European banks are having to consider carefully what to do with excess capital, since cross-border acquisitions are proving tricky.

To buy or to buyback is the question facing many of Europe’s top banks as strong performances leave them worrying over what to do with excess capital. And with Citigroup analysts estimating that European banks will produce over E80bn in surplus capital in the next three years, the issue is not going away.

For many, the acquisition route is problematic. As rating agency Fitch recently noted, cross-border consolidation in Europe is still fraught with regulatory, fiscal and cultural barriers, not to mention a lack of any realistically achievable synergies.

Unicredito Italiano, for example, which has built a new division in central Europe, has been stymied in recent acquisition efforts and has turned its focus to organic growth as a key management priority. It has also insisted on not wanting to have excess capital and has embarked on a one billion shares buyback programme with a strategy of stabilising its Tier One capital at 6.8%, below the current 7% level.

For Unicredito, which improved its return on equity to 17.7%, one of the strongest in Europe, the preference in the current conditions is to keep flexible and avoid both dilution of returns and unprofitable acquisitions.

For BNP Paribas there have been a few more options in its approach to surplus capital.

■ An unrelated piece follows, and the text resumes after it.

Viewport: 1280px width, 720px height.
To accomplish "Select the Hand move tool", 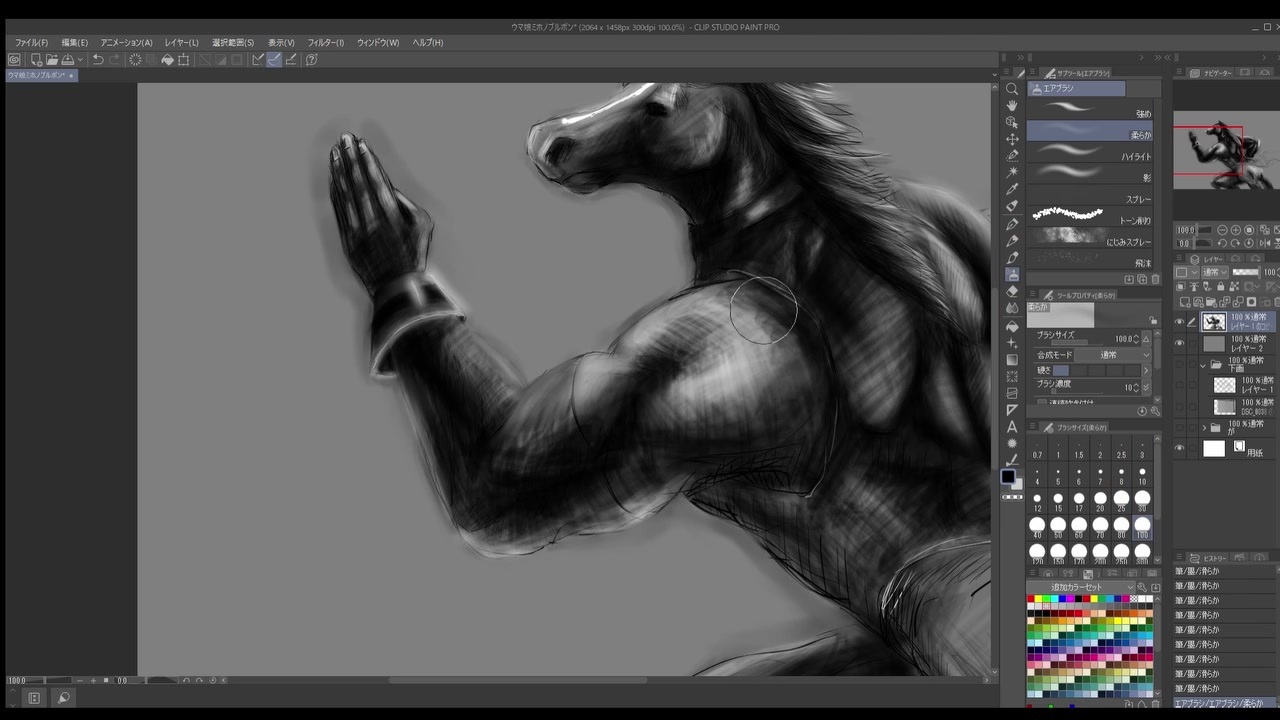I will [x=1012, y=105].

Its recent $1.2bn cash purchase of North Dakota-based Community First Bankshares demonstrates its ability to buy useful network expansion in the US at reasonable multiples. At the same time, BNP is running a E1.5bn share buyback, which helps deal with its excess cash.

Among the UK banks, HSBC did not announce any share buybacks, nor did Lloyds TSB or Royal Bank of Scotland. With a genuine global franchise, HSBC is likely to continue to broaden its global network with acquisitions such as the Bank of Bermuda late last year.

But for Lloyds the acquisition outlook is unclear and analysts suggest uncertainties over accounting and regulation may account for its lack of buybacks. RBS described its potential for buybacks in 2004 as a “maybe”, but like BNP in the US, it also has considerable potential in building its US network.

Going forward, European banks face tough choices. With domestic consolidation expected to be limited to Germany and Italy, and cross-border acquisitions out of contention, banks will have to think seriously about how they use their excess capital. Wasting hard-won returns on frivolous purchases could be extremely dangerous.